Wicklog #7 — Content & Bugfixes
No big announcements this time around; I’ve mostly been working on polishing the user interface + adding content for the beta at the end of this month.
CONTENT
I finally got around to working on my list of cool body parts. I made a water jet that can be squeezed as an easy mode of propulsion (though it pulls you back a bit as it refills) and fins that can be activated to tense and turn (like holding an oar out sideways in a canoe):
In order to have a dynamic ecosystem, I need to be able to measure the performance of player creatures. Setting up a database + metrics to track creature stats was one of those things that takes a lot of backend work and has unimpressive visual results, but here ya go:
These are the average distances traveled, speed, parts that were chewed off, and calories gained from eating other animals/plants for three test creatures. Since edible plants didn’t exist yet, I had to add those too:
Those blue guys are plankton, which can act as a food source for herbivores. I still need to make a mouth that can efficiently scoop them up -- I’m envisioning a whale-type creature that just swims along to gather them up. You can also see here my new ability to dynamically resize stuff, which is gonna allow creatures to eventually hatch from eggs as lil bebbez and slowly grow larger.

★ ★ ★

# PARTS OF THE EXERCISE
• A. State whether each statement below agrees with the Wicklog devlog, answering yes or no and quoting the exact words of the devlog that decide it: (i) the water jet pulls the creature back a little while it refills; (ii) edible plants were already in the game before this update; (iii) the mouth for scooping up plankton is finished.
• B. Set down the passage of the Wicklog devlog starting at "Wicklog #7 —" and ending at "of this month.", word for word.
• C. List every creature stat that the Wicklog devlog says was measured for the three test creatures.

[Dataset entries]

★ ★ ★

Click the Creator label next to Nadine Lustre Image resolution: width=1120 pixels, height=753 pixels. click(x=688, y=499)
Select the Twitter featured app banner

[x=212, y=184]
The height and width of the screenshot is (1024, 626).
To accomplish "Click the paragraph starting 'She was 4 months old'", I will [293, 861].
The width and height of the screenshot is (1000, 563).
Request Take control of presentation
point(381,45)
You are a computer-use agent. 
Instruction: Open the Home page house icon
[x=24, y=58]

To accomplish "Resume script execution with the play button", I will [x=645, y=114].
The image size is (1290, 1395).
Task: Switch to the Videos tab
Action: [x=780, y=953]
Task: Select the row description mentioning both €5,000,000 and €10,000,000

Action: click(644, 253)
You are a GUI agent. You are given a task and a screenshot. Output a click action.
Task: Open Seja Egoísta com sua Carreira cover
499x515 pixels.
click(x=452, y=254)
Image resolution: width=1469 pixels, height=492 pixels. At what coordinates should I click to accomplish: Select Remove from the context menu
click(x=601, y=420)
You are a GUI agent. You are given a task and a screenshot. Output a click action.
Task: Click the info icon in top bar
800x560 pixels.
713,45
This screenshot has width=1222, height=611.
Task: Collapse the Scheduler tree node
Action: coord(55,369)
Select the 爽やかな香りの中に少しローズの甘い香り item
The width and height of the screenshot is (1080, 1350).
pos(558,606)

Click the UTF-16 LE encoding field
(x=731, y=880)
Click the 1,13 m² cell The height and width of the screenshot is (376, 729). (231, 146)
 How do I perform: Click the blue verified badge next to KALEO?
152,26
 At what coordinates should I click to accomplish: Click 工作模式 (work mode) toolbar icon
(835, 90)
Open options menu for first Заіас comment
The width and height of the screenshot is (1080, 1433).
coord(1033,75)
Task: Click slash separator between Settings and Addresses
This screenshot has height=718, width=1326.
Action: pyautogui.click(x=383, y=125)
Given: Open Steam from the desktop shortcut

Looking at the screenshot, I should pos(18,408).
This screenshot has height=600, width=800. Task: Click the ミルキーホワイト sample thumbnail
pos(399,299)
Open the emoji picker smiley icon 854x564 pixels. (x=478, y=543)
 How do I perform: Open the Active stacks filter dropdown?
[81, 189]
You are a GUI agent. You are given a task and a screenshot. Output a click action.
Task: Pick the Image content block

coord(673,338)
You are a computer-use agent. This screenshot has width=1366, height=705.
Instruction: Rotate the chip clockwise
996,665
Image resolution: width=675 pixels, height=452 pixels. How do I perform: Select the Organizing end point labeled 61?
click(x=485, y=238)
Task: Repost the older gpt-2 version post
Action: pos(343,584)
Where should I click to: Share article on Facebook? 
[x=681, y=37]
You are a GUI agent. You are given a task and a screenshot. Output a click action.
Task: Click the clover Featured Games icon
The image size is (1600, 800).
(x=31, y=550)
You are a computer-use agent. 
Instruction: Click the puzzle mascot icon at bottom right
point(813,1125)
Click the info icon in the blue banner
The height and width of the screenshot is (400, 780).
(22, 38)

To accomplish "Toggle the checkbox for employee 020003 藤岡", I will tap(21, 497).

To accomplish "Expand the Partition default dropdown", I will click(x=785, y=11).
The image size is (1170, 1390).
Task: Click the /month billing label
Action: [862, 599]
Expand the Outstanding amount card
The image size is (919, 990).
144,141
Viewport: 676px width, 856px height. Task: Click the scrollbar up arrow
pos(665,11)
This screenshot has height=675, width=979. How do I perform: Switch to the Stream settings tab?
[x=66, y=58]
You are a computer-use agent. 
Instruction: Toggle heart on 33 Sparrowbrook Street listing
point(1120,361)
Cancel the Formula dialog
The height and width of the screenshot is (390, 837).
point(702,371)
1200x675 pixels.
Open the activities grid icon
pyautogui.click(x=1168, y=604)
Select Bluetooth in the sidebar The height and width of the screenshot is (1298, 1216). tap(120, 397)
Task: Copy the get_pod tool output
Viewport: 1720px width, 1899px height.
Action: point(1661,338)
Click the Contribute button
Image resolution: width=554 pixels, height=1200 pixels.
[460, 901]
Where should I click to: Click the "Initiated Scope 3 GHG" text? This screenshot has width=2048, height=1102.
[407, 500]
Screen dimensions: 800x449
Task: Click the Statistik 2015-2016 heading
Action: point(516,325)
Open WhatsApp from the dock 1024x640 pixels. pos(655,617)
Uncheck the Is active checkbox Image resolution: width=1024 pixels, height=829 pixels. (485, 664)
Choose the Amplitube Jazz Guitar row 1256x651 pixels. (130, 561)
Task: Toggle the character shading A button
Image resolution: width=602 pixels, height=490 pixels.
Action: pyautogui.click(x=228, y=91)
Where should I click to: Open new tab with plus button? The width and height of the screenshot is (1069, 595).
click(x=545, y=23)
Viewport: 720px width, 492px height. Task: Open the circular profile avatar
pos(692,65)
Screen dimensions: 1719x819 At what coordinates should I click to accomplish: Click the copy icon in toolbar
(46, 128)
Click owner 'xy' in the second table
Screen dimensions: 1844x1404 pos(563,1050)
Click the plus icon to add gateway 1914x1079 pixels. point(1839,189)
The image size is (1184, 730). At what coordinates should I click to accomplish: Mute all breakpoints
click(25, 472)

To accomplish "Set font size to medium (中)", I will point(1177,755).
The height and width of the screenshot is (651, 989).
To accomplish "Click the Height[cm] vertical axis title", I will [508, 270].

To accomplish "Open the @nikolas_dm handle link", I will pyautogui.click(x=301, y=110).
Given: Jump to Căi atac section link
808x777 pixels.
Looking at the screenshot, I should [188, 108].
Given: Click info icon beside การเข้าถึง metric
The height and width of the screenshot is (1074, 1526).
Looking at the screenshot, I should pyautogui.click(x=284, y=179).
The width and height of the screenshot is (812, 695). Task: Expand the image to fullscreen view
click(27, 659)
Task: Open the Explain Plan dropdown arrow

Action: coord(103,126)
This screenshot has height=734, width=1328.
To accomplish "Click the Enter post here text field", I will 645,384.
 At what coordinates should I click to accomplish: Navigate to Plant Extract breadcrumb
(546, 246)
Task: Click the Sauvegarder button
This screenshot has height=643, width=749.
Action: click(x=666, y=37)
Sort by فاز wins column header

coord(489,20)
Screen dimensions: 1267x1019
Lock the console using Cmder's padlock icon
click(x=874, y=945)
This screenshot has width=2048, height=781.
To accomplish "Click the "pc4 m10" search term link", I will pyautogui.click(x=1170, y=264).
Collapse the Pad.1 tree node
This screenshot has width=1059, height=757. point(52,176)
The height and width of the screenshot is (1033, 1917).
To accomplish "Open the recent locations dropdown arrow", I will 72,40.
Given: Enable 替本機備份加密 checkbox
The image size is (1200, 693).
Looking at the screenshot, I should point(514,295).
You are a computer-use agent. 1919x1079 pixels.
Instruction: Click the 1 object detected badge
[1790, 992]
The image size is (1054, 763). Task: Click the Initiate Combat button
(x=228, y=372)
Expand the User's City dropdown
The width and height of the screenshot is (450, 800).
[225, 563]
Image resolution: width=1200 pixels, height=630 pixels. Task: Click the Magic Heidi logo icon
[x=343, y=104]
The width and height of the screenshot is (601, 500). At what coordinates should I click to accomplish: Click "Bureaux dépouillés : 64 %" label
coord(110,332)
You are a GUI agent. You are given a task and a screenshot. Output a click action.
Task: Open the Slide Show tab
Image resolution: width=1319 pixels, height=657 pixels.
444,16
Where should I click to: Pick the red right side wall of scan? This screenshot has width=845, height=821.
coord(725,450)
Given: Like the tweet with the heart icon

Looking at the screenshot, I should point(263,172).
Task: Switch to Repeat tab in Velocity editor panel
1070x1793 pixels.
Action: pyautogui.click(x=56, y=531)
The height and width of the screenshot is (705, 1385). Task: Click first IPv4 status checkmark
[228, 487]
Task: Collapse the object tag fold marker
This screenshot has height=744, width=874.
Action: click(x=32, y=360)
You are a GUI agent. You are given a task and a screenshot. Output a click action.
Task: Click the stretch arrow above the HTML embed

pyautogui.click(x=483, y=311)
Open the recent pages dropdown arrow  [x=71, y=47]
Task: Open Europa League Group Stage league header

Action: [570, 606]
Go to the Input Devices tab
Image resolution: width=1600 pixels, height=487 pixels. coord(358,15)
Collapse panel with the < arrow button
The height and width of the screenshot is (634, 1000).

★ ★ ★

# ANSWERS TO THE PROBLEMS
• A.
(i) Yes: "though it pulls you back a bit as it refills"
(ii) No: "Since edible plants didn’t exist yet, I had to add those too"
(iii) No: "I still need to make a mouth that can efficiently scoop them up"

• B.
Wicklog #7 — Content & Bugfixes
No big announcements this time around; I’ve mostly been working on polishing the user interface + adding content for the beta at the end of this month.

• C.
- average distances traveled
- speed
- parts that were chewed off
- calories gained from eating other animals/plants